4
votes

So currently I'm trying to create a force-directed graph of a couple thousand nodes and about 30k links in the graph. As you may guess, the simulation is very very slow. What I would like to do instead is to precompute all the positions for the nodes and just render a static (but interactive) graph. Is there a way to use d3.js to calculate a force directed graph without rendering it (making it much faster) and then just render the static graph from the pre-calculated values? My code is currently based off Mike Bostock's example.

1
SVG is usually the slowest solution when it comes to interactivity and animation in the browser. Using Canvas (or if you wanted 3d canvas with WebGL) for animation might improve performance a bit. You have to roll your own (or use a library) for the object picking and dragging though. - Louis Ricci
^Which is exactly what I dont want to do. I dont really need a a full simulation of my graph. I just need to visualize the nodes and links, and the clusters they form, so I chose a force directed graph. Also, I don't need to be able to drag the nodes either, I just need to be able to hover over each node and see some info about them. So I'm paying a high performance price on all the stuff I don't need and I'm sure there's a way to remove that but not sure how. - leonsas

1 Answers

3
votes

The method d3 uses for force directed graph layout is the standard repulsive force and attractive force model, you can find the pseudo code on Wikipedia (http://en.wikipedia.org/wiki/Force-based_algorithms_%28graph_drawing%29#Pseudocode) or check out the d3 source itself (https://github.com/mbostock/d3/blob/master/src/layout/force.js).

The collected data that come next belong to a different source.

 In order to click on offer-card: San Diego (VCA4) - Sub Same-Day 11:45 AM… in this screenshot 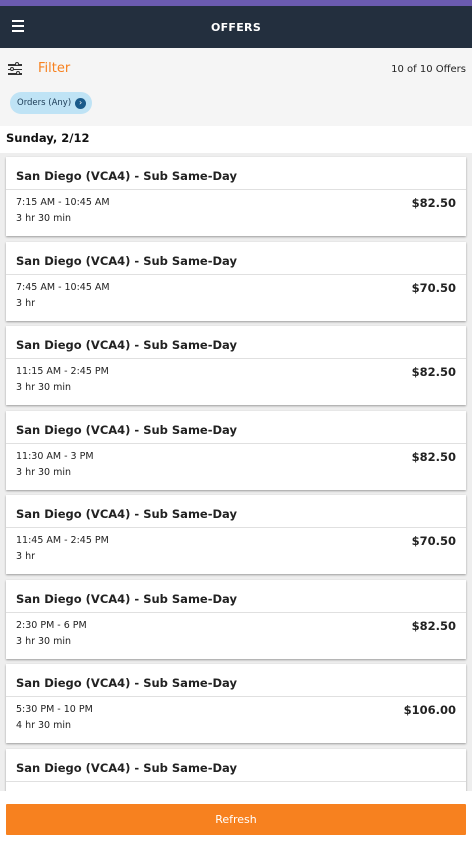, I will do `click(236, 534)`.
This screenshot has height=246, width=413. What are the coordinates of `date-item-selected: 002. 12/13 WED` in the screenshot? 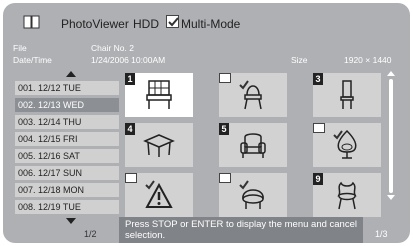 It's located at (67, 105).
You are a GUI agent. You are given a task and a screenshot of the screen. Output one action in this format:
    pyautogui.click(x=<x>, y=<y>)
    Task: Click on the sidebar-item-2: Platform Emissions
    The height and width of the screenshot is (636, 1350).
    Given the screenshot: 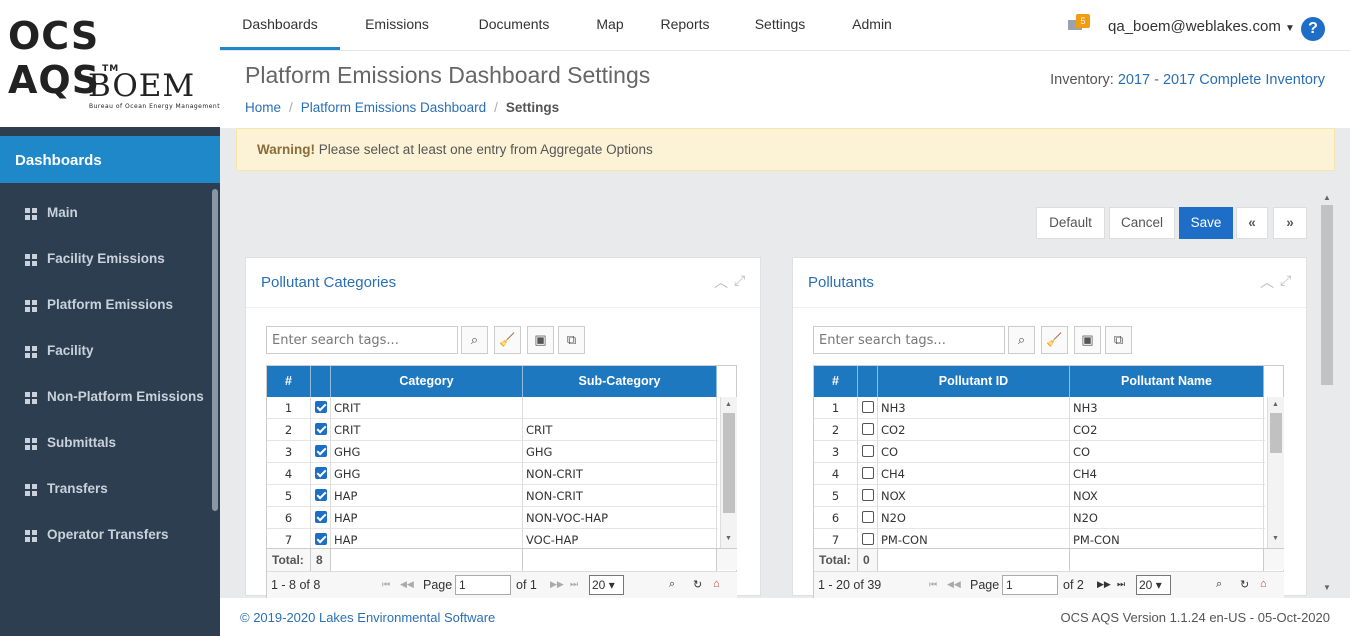 What is the action you would take?
    pyautogui.click(x=105, y=306)
    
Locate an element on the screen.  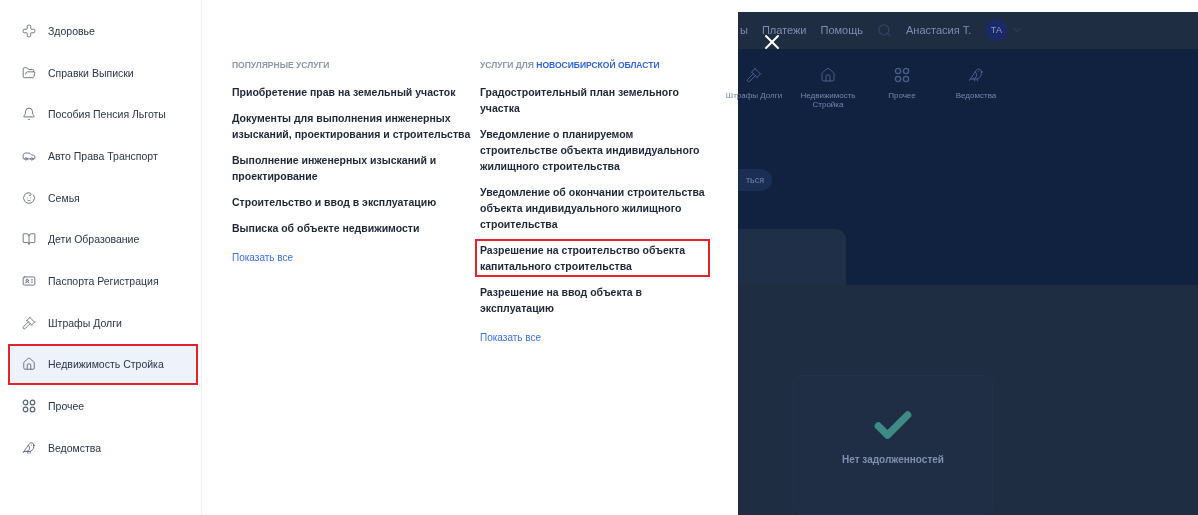
nav-link: ы is located at coordinates (744, 30).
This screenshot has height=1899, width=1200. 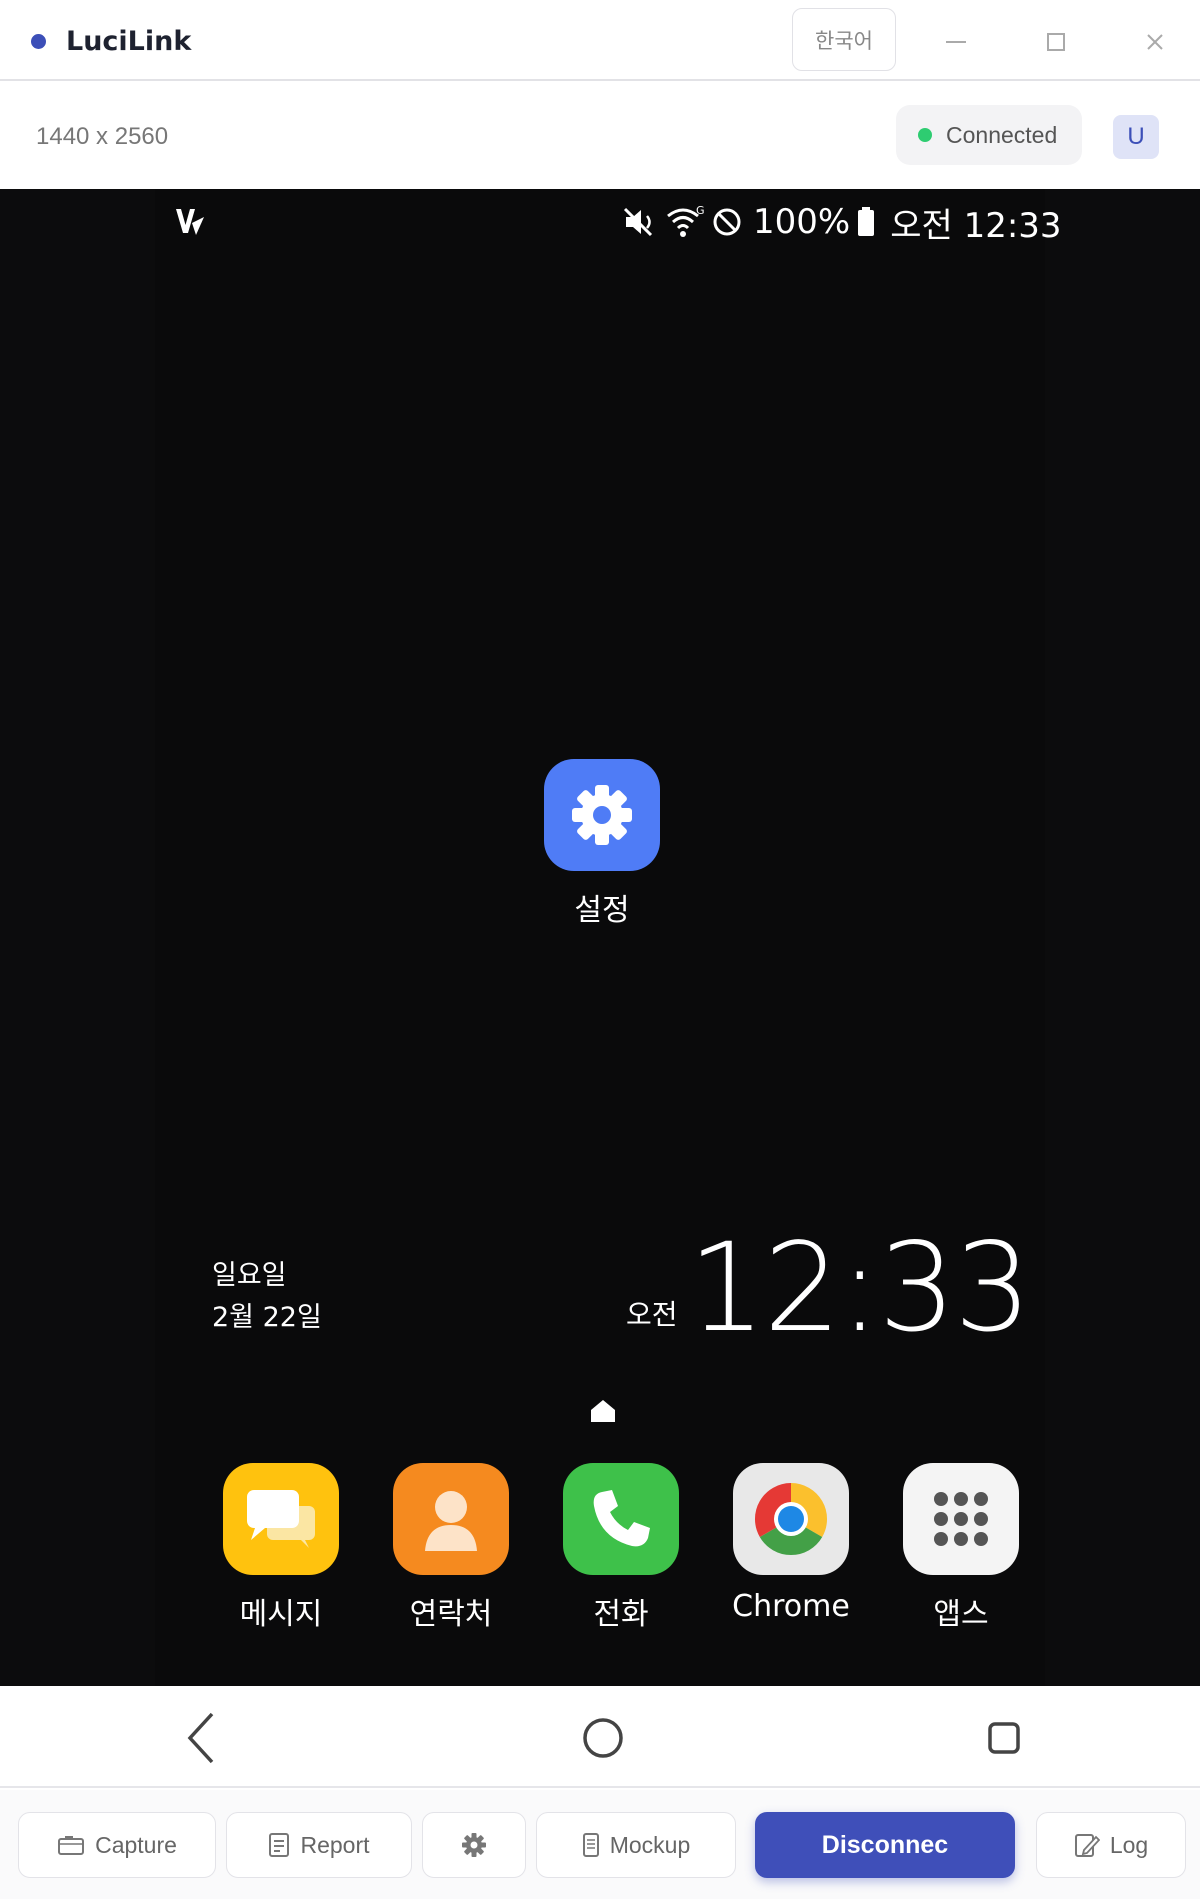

That algorithm has an O(n^2) complexity per tick (or time slice) and it takes about n ticks to reach an equilibrium so O(n^3) for the whole layout process (http://www.ecs.umass.edu/ece/labs/vlsicad/ece665/presentations/Force-Directed-Adel.ppt). For thousands of nodes this isn't practical.


To try and answer your specific question, just use CSS, display: none on your SVG container element. Once the initial simulation "eventually" finishes you can grab the HTML source of the SVG elements and use that as your basis for the static but interactive representation. (once you have html of all the elements you'd just have to add the mouse hover event onto them to have them display their details.